LESSON
Day 503: Materialized Views and Incremental Recompute
The core idea: A materialized view stores the answer to an expensive query, but the production problem is not the first computation. It is keeping that answer correct as new events, late corrections, and logic changes arrive, which is why incremental recompute has to be a deterministic, replayable maintenance process instead of a series of ad hoc table updates.
Today's "Aha!" Moment
In 030.md, PayLedger gave its merchant dashboard a serving table called merchant_balance_current so /balance could return in well under the product latency budget. That solved the read path, not the data problem.
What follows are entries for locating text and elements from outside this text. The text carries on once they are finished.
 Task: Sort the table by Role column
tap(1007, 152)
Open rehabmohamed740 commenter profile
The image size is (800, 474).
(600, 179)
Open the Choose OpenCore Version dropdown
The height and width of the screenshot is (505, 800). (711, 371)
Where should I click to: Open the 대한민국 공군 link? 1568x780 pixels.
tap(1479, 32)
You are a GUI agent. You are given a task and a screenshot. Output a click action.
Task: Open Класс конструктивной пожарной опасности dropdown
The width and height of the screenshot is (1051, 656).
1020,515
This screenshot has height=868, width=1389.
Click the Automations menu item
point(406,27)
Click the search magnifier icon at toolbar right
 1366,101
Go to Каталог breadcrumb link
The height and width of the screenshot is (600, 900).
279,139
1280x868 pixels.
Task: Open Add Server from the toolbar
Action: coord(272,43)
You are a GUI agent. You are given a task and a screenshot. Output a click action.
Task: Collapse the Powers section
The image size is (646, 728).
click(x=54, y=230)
Every capture_settled, refund_posted, chargeback_opened, and reserve-policy change now has to move that row toward the same answer finance would get by replaying canonical history. The materialized view is therefore not just a precomputed table. It is a promise that fast reads and durable facts will keep converging.
The non-obvious point is that incremental recompute does not mean "run the whole query more often" and it does not mean "apply deltas forever." It means the system can identify exactly which keys or partitions became invalid, recompute only that scope from trustworthy inputs, and publish the result without exposing a half-updated view. Teams get into trouble when they treat the view as a cache that can be patched manually during incidents. PayLedger needs the balance view to be deterministic enough that the same business logic works both event by event and during replay after a bug fix.
Why This Matters
The pressure is easy to make concrete. The merchant UI needs a balance answer on every page load, so scanning raw settlement and refund tables on demand is too slow and too expensive. Finance still needs an auditable explanation of that same balance at the end of yesterday, after late files and corrections are applied. If PayLedger recomputes the whole balance table every time a payment event lands, compute cost explodes. If it only issues narrow UPDATE statements against the serving table, the answer eventually drifts when retries, out-of-order events, or rule changes hit production.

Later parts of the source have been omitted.